Previous: Token to word rules, Up: Text analysis


15.3 Homograph disambiguation

Not all tokens can be rendered as words easily. Their context may affect the way they are to be pronounced. For example in the utterance

     On May 5 1985, 1985 people moved to Livingston.


the tokens "1985" should be pronounced differently, the first as
a year, "nineteen eighty five" while the second as a quantity "one thousand nine hundred and eighty five". Numbers may also be pronounced as ordinals as in the "5" above, it should be "fifth" rather than "five".

Also, the pronunciation of certain words cannot simply be found from their orthographic form alone. Linguistic part of speech tags help to disambiguate a large class of homographs, e.g. "lives". A part of speech tagger is included in Festival and discussed in POS tagging. But even part of speech isn't sufficient in a number of cases. Words such as "bass", "wind", "bow" etc cannot by distinguished by part of speech alone, some semantic information is also required. As full semantic analysis of text is outwith the realms of Festival's capabilities some other method for disambiguation is required.

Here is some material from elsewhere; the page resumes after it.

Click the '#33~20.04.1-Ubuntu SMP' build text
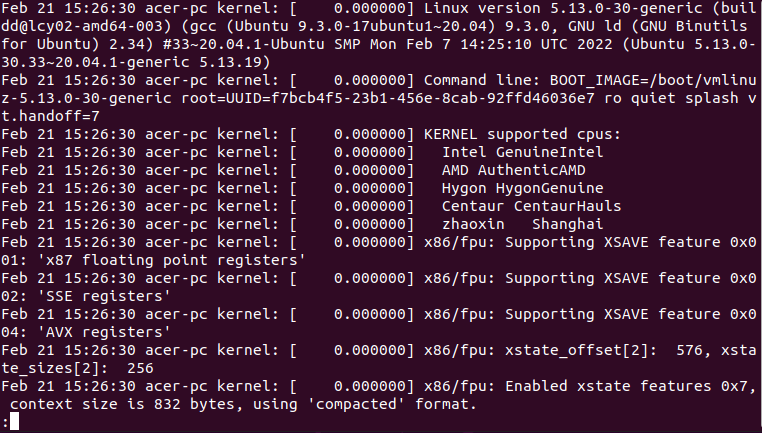Screen dimensions: 762x433 (x=261, y=44)
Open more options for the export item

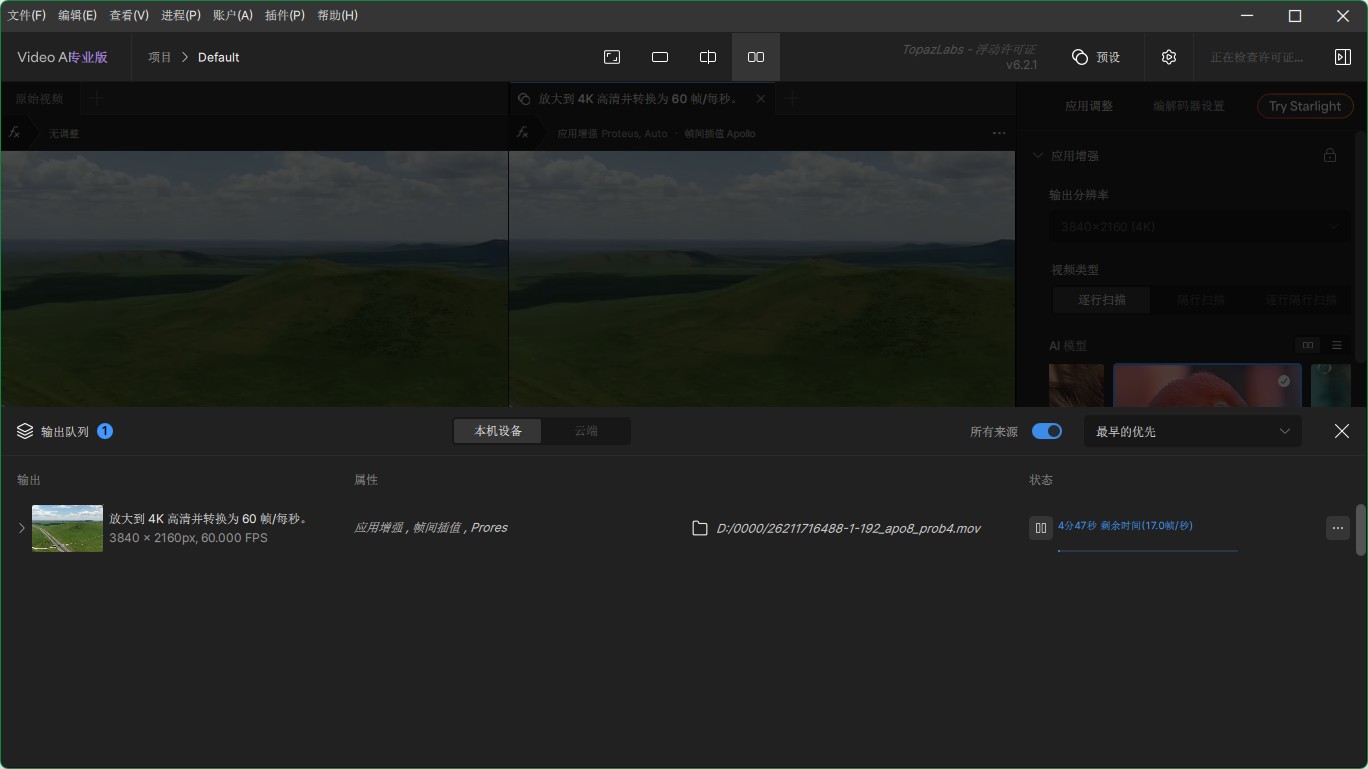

Following the work of yarowsky96 we have included a method for identified tokens to be further labelled with extra tags to help identify their type. Yarowsky uses decision lists to identify different types for homographs. Decision lists are a restricted form of decision trees which have some advantages over full trees, they are easier to build and Yarowsky has shown them to be adequate for typical homograph resolution.

15.3.1 Using disambiguators

Festival offers a method for assigning a token_pos feature to each token. It does so using Yarowsky-type disambiguation techniques. A list of disambiguators can be provided in the variable token_pos_cart_trees. Each disambiguator consists of a regular expression and a CART tree (which may be a decision list as they have the same format). If a token matches the regular expression the CART tree is applied to the token and the resulting class is assigned to the token via the feature token_pos. This is done by the Token_POS module.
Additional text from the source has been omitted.